In September, President Juan Manuel Santos warned that the nation’s oldest and bloodiest guerrilla group, the Armed Revolutionary Forces of Colombia, or FARC, and the smaller National Liberation Army, ELN, were involved in gold mining.
Last month, amid a government crackdown on illicit crops and illegal mining near the town of Anori, the FARC dynamited a bridge and were said to have forced thousands of villagers from their homes.
Jairo Caleta, a burly gold miner wearing rubber boots and a baseball cap, said it’s no secret that mine owners are often required to pay off guerrillas and right-wing paramilitary groups. The vacuna, or vaccine, as the protection payments are called, are ubiquitous wherever money is being made. And right now, Segovia is flush with cash.
“I worked in one mine for four years before I found out that the owner was a guerrilla member,” said Caleta, who admitted he was using an assumed name for fear of retribution. “But nobody talks about it. You just keep your head down and keep working because it’s happening everywhere.”
The global economic crisis has sparked a rush toward gold and other commodities, which retain their value during tough times. With gold now selling at more than $1,300 an ounce, a torrent of illegal mining has swept the globe.
Authorities in Peru, Venezuela and Ecuador have been scrambling to crack down on wildcat operations that have been punching into pristine jungles and polluting rivers with mercury and cyanide. In Colombia, the National Police have shut down 56 illegal gold mines since September — impounding millions of dollars worth of heavy equipment, firearms and cash. But yellow fever is also attracting big capital.
In Colombia, from 2002 to 2010, the number of mining permits went from about 1,500 to more than 8,500, the Ministry of Mines said. The revenue from the country’s legal gold exports now exceeds that of its signature crop: coffee.
Worldwide, gold production hit 2,652 tons last year — a record, according to precious metals consultancy GFMS.
These international forces have thrust traditional mining villages like Segovia — population 45,000 in northern Colombia — into the spotlight.
Segovia’s mayor, Luis Alfonso Ochoa, sports a cowboy hat and a traditional poncho thrown over one shoulder. A former gold miner, he wears three gold rings, a thick gold bracelet, a gold watch and a gold chain embedded with a piece of quartz the size of a thumb.
Mining is a matter of regional pride, and Ochoa said the vast majority of miners, including small-scale operators who may not have permits, are honest and upstanding citizens.
But he admits there are other shadowy outfits that flout the law. There are crews with heavy machinery digging along the banks of a river everyone calls La Cianurada because of all the cyanide — one of the toxic byproducts of the refining process — that has been dumped into it.
“These people are working with bloody backhoes and without any sort of environmental controls,” he said. “And they’ve never come through here to ask for a permit or declare how much gold they are extracting.”

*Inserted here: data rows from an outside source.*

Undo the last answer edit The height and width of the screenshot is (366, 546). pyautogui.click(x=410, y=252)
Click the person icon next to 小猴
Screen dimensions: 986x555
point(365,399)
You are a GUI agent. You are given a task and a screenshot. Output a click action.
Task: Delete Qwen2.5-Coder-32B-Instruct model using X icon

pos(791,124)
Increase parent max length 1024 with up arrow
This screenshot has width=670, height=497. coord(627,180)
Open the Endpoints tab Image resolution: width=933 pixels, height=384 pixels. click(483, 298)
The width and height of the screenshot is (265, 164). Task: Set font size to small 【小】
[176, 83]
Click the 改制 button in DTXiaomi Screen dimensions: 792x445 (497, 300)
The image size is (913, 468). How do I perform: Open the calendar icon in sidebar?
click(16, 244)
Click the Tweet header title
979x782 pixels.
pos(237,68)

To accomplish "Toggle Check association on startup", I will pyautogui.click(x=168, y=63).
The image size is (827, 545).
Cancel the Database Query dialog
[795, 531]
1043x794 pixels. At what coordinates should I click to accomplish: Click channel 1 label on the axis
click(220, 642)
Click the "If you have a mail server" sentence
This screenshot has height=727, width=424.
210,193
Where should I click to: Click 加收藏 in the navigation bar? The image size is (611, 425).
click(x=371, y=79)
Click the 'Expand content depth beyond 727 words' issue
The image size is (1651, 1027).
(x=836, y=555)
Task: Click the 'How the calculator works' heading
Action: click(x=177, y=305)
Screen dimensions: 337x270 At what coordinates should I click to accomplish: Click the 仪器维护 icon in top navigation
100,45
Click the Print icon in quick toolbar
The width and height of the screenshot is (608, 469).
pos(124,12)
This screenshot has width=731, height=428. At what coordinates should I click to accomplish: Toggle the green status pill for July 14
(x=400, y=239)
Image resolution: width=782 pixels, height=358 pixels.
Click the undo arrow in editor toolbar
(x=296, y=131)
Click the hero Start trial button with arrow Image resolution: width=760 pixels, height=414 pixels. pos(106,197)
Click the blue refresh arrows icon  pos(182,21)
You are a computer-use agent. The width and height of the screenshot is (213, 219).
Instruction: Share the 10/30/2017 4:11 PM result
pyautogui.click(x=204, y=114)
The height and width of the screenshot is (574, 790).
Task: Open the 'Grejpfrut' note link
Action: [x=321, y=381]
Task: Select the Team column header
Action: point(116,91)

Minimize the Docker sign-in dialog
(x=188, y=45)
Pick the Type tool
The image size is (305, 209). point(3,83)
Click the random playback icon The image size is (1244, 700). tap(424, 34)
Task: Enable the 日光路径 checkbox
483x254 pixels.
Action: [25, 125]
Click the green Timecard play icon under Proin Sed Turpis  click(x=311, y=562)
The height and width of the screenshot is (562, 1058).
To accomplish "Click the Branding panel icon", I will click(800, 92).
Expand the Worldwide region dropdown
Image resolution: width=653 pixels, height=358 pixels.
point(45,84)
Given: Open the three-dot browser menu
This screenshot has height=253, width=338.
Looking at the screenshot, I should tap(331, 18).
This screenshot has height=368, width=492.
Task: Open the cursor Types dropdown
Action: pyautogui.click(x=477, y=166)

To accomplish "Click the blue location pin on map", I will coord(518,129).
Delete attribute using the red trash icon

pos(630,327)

Ochoa said he’s heard those operations pay about $5,500 a month in what they call taxes.
“Who are they paying those taxes to?” he asked. “It’s certainly not the municipality.”
The mayor can only surmise those fees are protection money going to criminal gangs or guerrilla groups, but he said the municipality doesn’t have the manpower to investigate or take on the outlaw miners.
Hit with a rash of mining accidents that have killed 30 people in the past month, the government last week announced a “shock plan” to inspect and shut down mines that are violating safety codes. The government is targeting coal mines first — where 90 percent of all accidents take place — but many in Segovia think the gold mines are not too far behind.
The government has also launched a national mining census — the first since 1988 — to pinpoint and register the number of miners.